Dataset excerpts
==============================

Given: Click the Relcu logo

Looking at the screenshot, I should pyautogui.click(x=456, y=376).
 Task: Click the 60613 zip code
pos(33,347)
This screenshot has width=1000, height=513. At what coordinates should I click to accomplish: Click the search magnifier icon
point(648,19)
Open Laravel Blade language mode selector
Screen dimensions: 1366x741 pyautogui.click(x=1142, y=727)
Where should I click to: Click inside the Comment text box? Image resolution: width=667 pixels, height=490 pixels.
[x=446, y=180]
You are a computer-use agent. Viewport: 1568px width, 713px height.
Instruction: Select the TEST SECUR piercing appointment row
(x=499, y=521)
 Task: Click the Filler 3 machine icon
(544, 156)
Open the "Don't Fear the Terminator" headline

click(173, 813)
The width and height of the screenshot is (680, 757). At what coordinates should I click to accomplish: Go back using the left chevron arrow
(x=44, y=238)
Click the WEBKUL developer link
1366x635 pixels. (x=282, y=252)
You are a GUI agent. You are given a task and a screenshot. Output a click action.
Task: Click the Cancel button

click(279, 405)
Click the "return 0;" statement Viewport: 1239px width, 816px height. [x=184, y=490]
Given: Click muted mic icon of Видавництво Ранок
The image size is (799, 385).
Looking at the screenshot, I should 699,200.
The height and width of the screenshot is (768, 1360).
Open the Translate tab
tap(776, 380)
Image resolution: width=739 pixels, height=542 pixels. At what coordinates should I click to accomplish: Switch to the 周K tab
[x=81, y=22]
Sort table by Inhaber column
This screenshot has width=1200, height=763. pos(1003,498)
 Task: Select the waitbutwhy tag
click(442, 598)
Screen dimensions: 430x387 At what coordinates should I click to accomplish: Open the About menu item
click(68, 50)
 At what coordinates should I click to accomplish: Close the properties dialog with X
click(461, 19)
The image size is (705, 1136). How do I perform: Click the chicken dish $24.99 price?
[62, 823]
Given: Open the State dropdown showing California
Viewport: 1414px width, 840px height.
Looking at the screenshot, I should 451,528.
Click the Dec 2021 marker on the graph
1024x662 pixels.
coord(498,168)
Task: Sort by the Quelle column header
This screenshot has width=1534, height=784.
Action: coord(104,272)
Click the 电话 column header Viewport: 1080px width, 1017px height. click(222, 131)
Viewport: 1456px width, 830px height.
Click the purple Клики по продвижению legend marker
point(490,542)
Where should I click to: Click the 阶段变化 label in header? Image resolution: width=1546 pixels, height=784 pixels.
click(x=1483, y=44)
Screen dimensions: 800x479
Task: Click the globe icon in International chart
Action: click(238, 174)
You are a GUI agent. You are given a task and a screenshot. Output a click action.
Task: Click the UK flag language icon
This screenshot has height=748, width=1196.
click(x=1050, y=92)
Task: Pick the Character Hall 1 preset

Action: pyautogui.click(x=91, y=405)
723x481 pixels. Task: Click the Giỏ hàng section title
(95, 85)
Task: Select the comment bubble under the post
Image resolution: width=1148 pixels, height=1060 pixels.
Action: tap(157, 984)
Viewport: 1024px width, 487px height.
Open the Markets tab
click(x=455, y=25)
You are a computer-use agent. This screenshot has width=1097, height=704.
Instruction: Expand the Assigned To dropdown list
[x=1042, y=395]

==============================

ACTION ITEM
Of the entries above, transcribe exactly those lines that fall between the line containing "The height and" and the line containing "You are a computer-use agent. This", together with those two lines.

OUTPUT FOR THIS TASK
The height and width of the screenshot is (768, 1360).
Open the Translate tab
tap(776, 380)
Image resolution: width=739 pixels, height=542 pixels. At what coordinates should I click to accomplish: Switch to the 周K tab
[x=81, y=22]
Sort table by Inhaber column
This screenshot has width=1200, height=763. pos(1003,498)
 Task: Select the waitbutwhy tag
click(442, 598)
Screen dimensions: 430x387 At what coordinates should I click to accomplish: Open the About menu item
click(68, 50)
 At what coordinates should I click to accomplish: Close the properties dialog with X
click(461, 19)
The image size is (705, 1136). How do I perform: Click the chicken dish $24.99 price?
[62, 823]
Given: Open the State dropdown showing California
Viewport: 1414px width, 840px height.
Looking at the screenshot, I should 451,528.
Click the Dec 2021 marker on the graph
1024x662 pixels.
coord(498,168)
Task: Sort by the Quelle column header
This screenshot has width=1534, height=784.
Action: coord(104,272)
Click the 电话 column header Viewport: 1080px width, 1017px height. click(222, 131)
Viewport: 1456px width, 830px height.
Click the purple Клики по продвижению legend marker
point(490,542)
Where should I click to: Click the 阶段变化 label in header? Image resolution: width=1546 pixels, height=784 pixels.
click(x=1483, y=44)
Screen dimensions: 800x479
Task: Click the globe icon in International chart
Action: click(238, 174)
You are a GUI agent. You are given a task and a screenshot. Output a click action.
Task: Click the UK flag language icon
This screenshot has height=748, width=1196.
click(x=1050, y=92)
Task: Pick the Character Hall 1 preset

Action: pyautogui.click(x=91, y=405)
723x481 pixels. Task: Click the Giỏ hàng section title
(95, 85)
Task: Select the comment bubble under the post
Image resolution: width=1148 pixels, height=1060 pixels.
Action: tap(157, 984)
Viewport: 1024px width, 487px height.
Open the Markets tab
click(x=455, y=25)
You are a computer-use agent. This screenshot has width=1097, height=704.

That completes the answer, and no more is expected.